2018-14-20: Release candidate 2.0, RC2
It's important to know when not to use a regular expression.
RC2 is three times as fast as RC1. I achieved this improvement by
- replacing consecutive spaces by one space and trim trailing spaces of the 3.6GB text file. The trimmed file is half the size of the original file.
- replacing the regular expression by a search with the function, strfind and a simple regular expression.
.
The local function, scan_for_atoms_in_one_chunk_of_frames, now reads
function C = scan_for_atoms_in_one_chunk_of_frames( str, atom_list, id_list )
pos = strfind( str, 'timestep' );
len = length( pos );
stp = nan( len, 1 );
for jj = 1 : len
stp(jj) = sscanf( str(pos(jj):pos(jj)+24), '%*s%f', 1 );
end
len = length( atom_list );
C = cell( 1, len );
for jj = 1 : len
M = parse_one_chunk_of_frames( str, atom_list{jj}, id_list{jj} );
M(:,1) = stp;
C{jj} = M;
end
end
function M = parse_one_chunk_of_frames( str, atom, id )
xpr = regular_expression( atom, id );
pos = regexp( str, xpr, 'start' );
len = length( pos );
M = nan( len, 4 );
for jj = 1 : len
[ ~, remain ] = strtok( str( pos(jj) : pos(jj)+120 ), char(10) );
M( jj, 2:4 ) = sscanf( remain, '%f%f%f', 3 );
end
end
function xpr = regular_expression( atom, id )
fmt = '\\<%s %d ';
xpr = sprintf( fmt, atom, id );
end
Profiling of RC2
In both RC1 and RC2 two function calls totally dominate the execution time. They are
- fread and
- scan_for_atoms_in_one_chunk_of_frames, i.e. regexp and strfind, respectively.
With RC1 the execution time of reading and parsing where equal for scanning for one "atom". With RC2 reading is nearly twice as fast because of the smaller size of the test file. With RC2 parsing is several times faster than with RC1.

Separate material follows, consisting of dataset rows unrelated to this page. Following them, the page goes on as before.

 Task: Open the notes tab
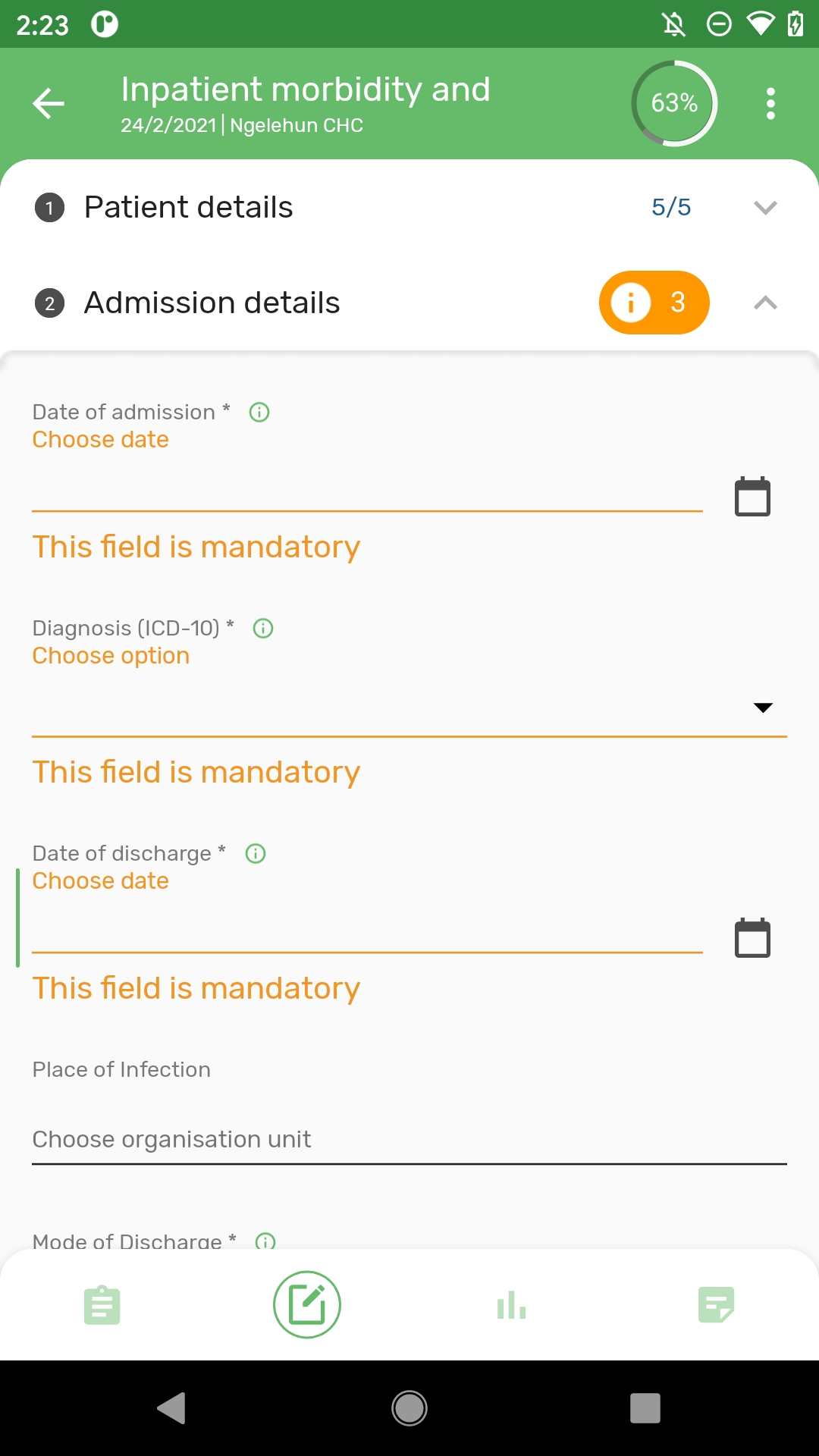click(x=717, y=1305)
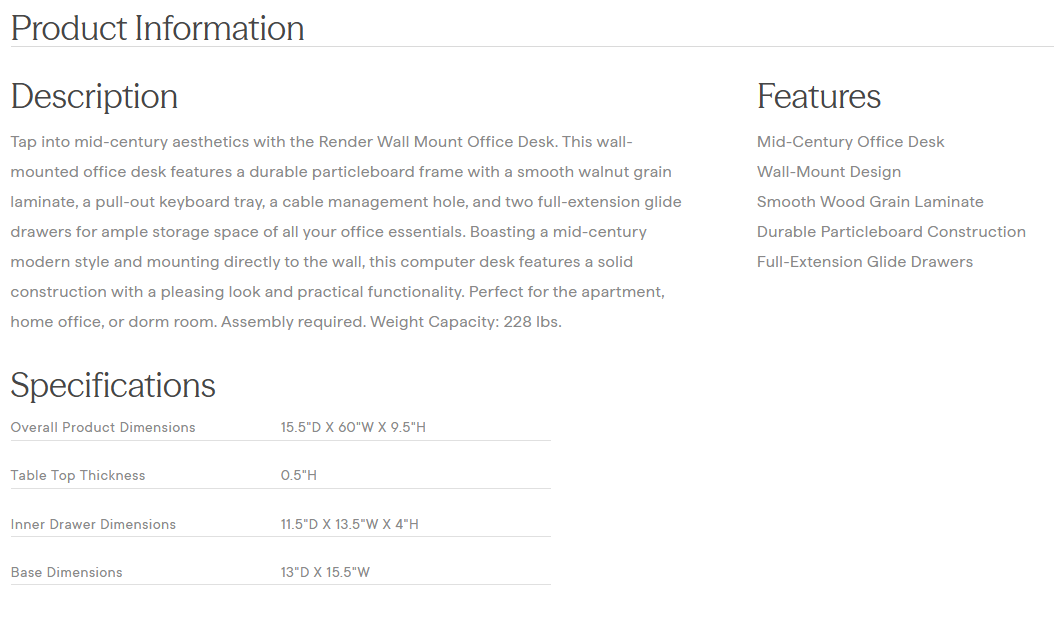1054x619 pixels.
Task: Click the Product Information heading
Action: tap(157, 28)
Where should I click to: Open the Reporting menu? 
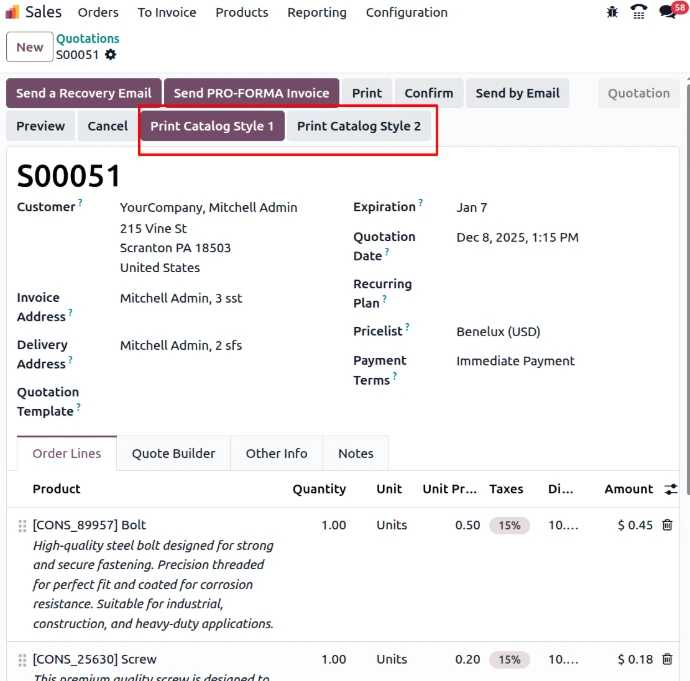pos(316,13)
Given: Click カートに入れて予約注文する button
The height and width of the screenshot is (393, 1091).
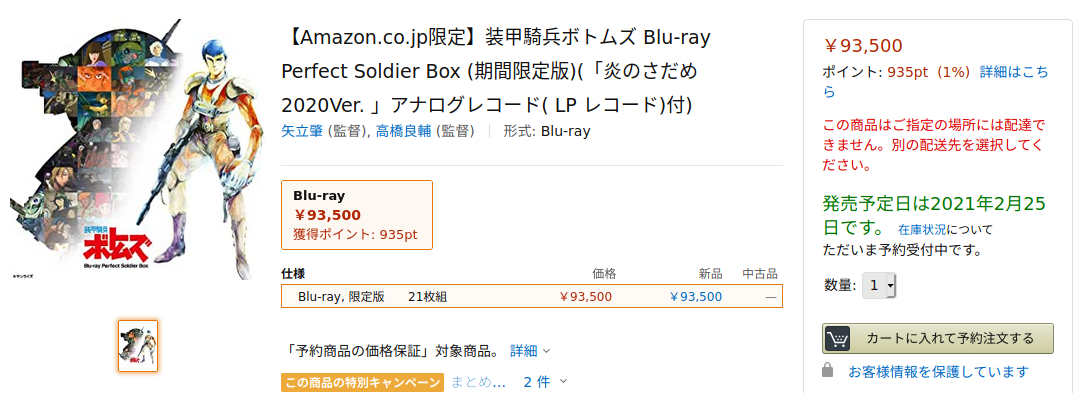Looking at the screenshot, I should tap(937, 339).
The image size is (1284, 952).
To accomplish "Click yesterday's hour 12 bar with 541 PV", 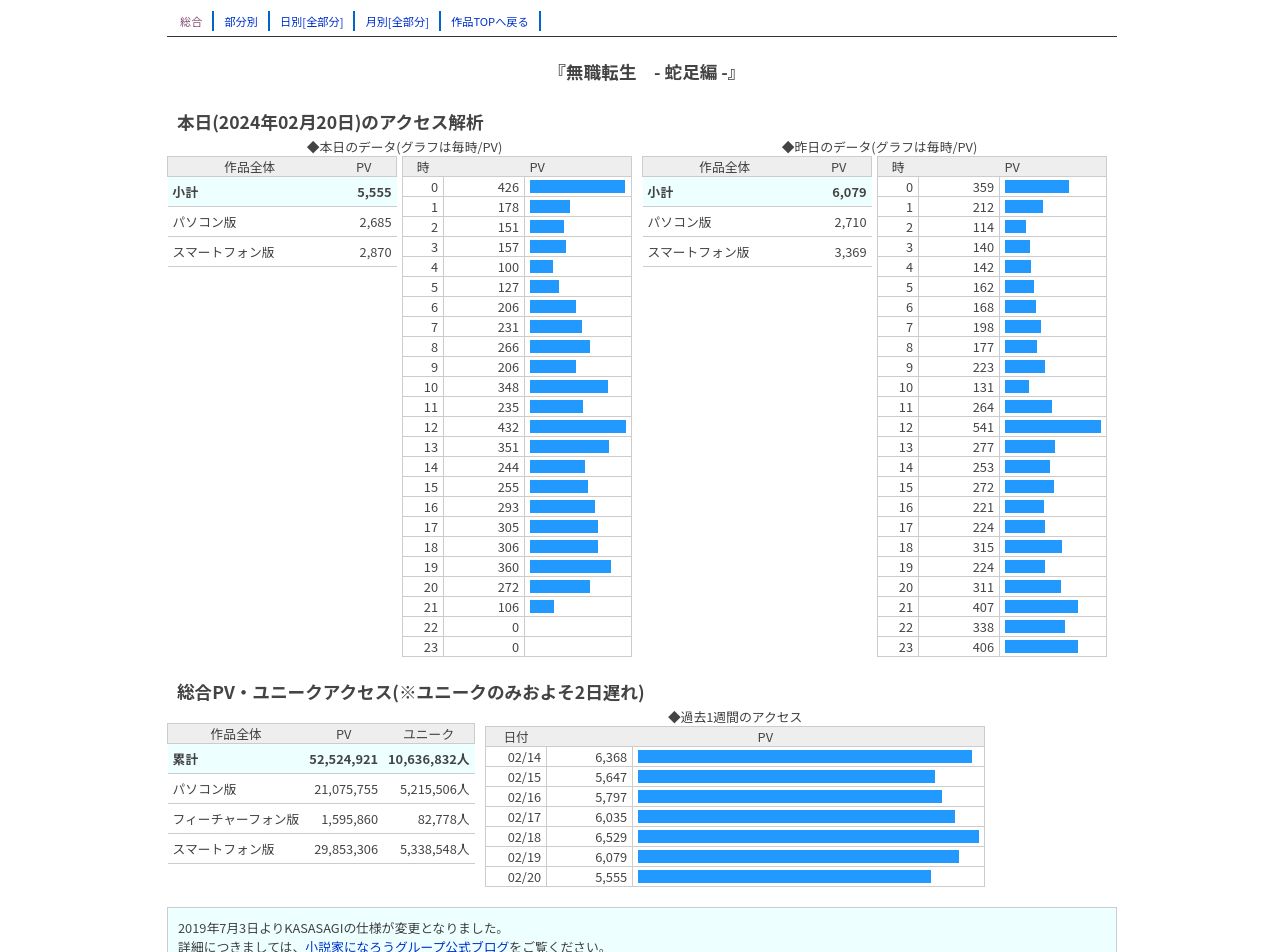I will click(x=1053, y=427).
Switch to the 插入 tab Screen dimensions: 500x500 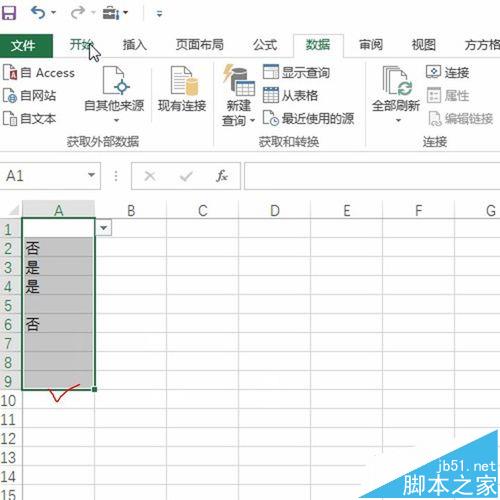click(x=135, y=45)
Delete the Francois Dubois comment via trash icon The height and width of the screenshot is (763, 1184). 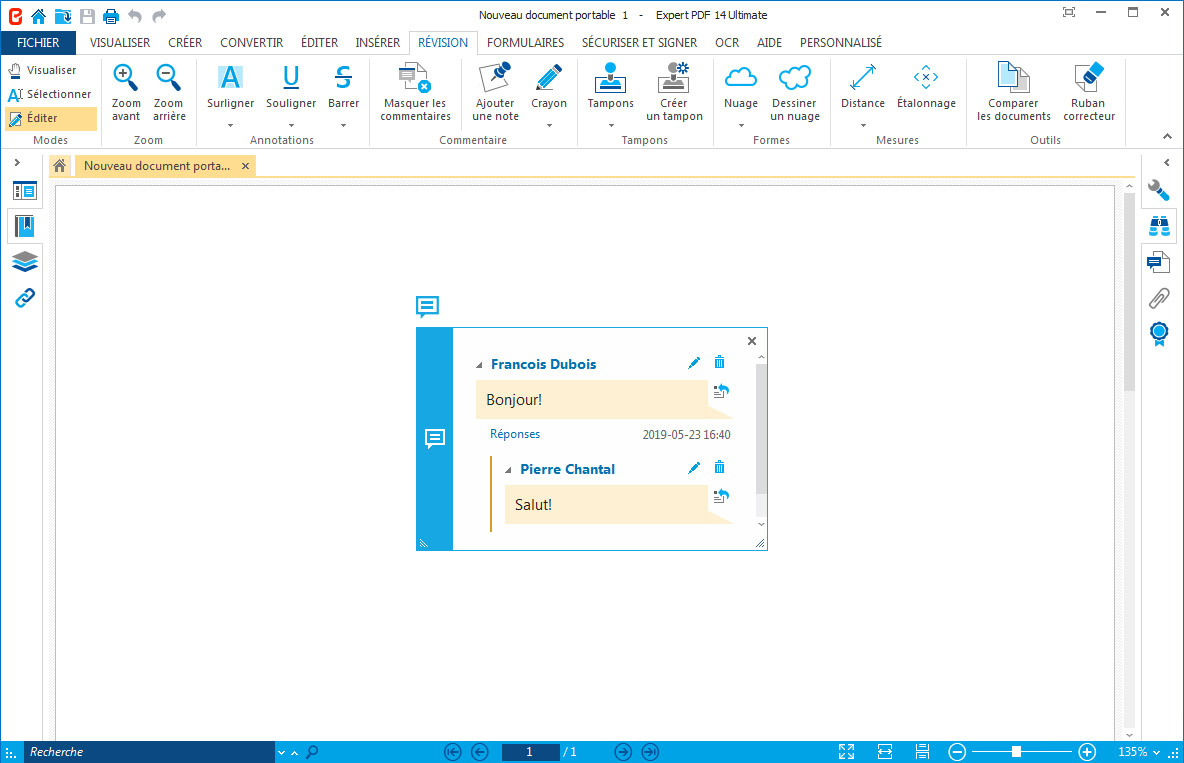(x=719, y=363)
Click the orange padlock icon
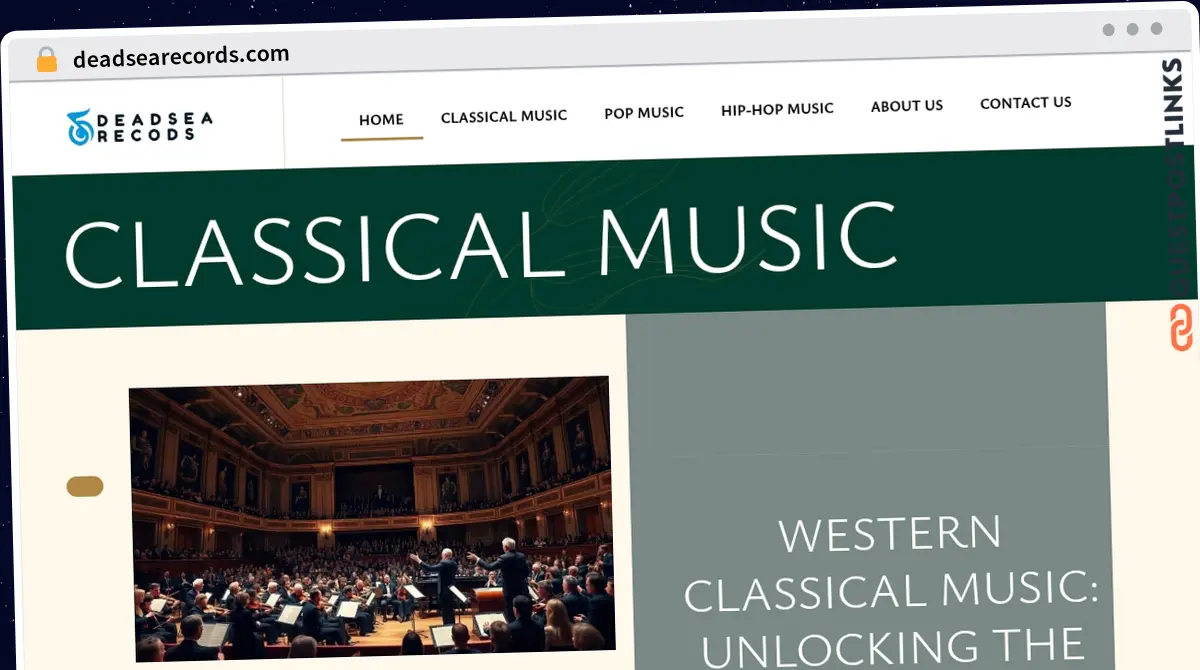1200x670 pixels. [x=47, y=60]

These three clips are from profiling of RC2 for scanning for one "atom"
.
.
.
Example
Restart of Matlab
>> tic, S = scan_CaCO3nH2O( 'c:\tmp\HISTORY_trimmed.txt', {'O','O','O'}, {18,19,20} ); toc
Elapsed time is 19.662046 seconds.
>> tic, S = scan_CaCO3nH2O( 'c:\tmp\HISTORY_trimmed.txt', {'O','O','O'}, {18,19,20} ); toc
Elapsed time is 11.702999 seconds.
>>
>> tic, S = scan_CaCO3nH2O( 'c:\tmp\HISTORY_trimmed.txt', {'O'}, {18,19,20,5884,5890,6107} ); toc
Elapsed time is 16.044491 seconds.